ValueError: cannot mmap an empty file
When I want to view the shape of train.features.mmap, numpy reports an error. How can I solve this problem
By the way, can I directly use the mmap file (such as train/valid/test. features.mmap) as the video feature, for example, save it as an .npy file for multimodal training
thank you
Because I didn't download the complete image compression package, I want to know how many images there are in the training set, verification set and test set respectively
@xiang-xiang-zhu Hi, I guess you are not familiar with mmap format.

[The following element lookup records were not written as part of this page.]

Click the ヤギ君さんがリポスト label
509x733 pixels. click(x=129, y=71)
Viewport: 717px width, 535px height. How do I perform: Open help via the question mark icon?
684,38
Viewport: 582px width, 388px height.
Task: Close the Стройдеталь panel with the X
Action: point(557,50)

We choose to use mmap instead of npy because .npy will load np.array to memory, but our feature file is too
big.
If you want to know the number of images without downloading them, you can try to download text first, and each sentence in text should be paired with an image.
Now I want to train with my own model. Can I directly use MMAP to read the data in the image part? Is the shape (image_num,feature_ dim)?
@xiang-xiang-zhu Yes, please refer to our corresponding code.
@xiang-xiang-zhu Yes, please refer to our corresponding code.
thank you very much I would like to ask whether [0, 1, 2] in the jsonl file represents a series of conversations from the 0 to the 2 sentences. 1 is the response of 0 and 2 is the response of 1. The conversations in [3,4,5] have nothing to do with [0,1,2] during training
np.memmap(feature_file(data_dir, split), dtype='float32', mode='r',shape=(self.total_num, self.dim))
By the way, when I read the mmap file with this code, does the array subscript represent the picture subscript? For example, after reading train.featrues.mmap, is the nth element in the read array the feature of the nth training picture
@xiang-xiang-zhu Yes, both of your comments are right.